A crucial constraint on the evolution of the ca. 1100 Ma Midcontinent Rift (MCR) in North America comes from the Jacobsville Sandstone, Bayfield Group, and other equivalent sedimentary rocks (JBE) that overlie the volcanics and sediments deposited in the MCR basin near Lake Superior. The MCR began extending ca. 1120 Ma and failed—ceased extending—at ca. 1096 Ma, although volcanism continued for ∼10 m.y. The JBE’s age is poorly constrained, with proposed ages ranging from ca. 1100 to ca. 542 Ma (i.e., youngest Precambrian). It has been proposed that the JBE were deposited shortly prior to or during the time when the MCR failed due to regional compression occurring ca. 1060 Ma as part of the Grenville orogeny (1300–980 Ma). However, the JBE are not conformable with the youngest rift-filling strata and differ compositionally from them.
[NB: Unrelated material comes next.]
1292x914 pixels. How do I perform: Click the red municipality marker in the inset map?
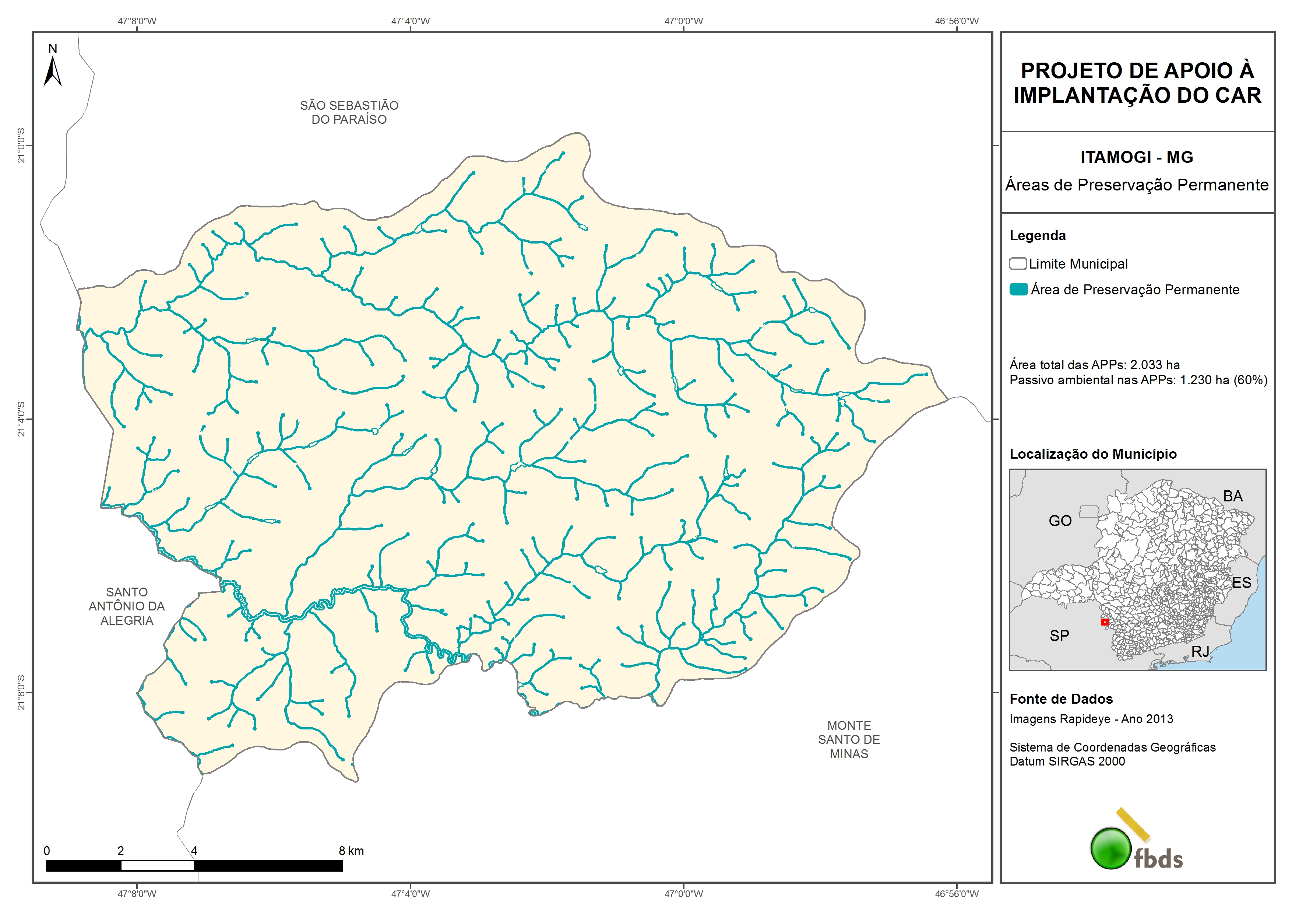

We present an analysis of 2050 new detrital-zircon ages showing that the JBE are younger than 959 ± 19 Ma. Thus, the JBE and the compression recorded in them that inverted the basin postdate the Grenville orogeny and are unrelated to the rift’s failure. The JBE may be significantly, perhaps ∼200–300 m.y., younger than the maximum age from zircons and may have been deposited shortly after a Snowball Earth event.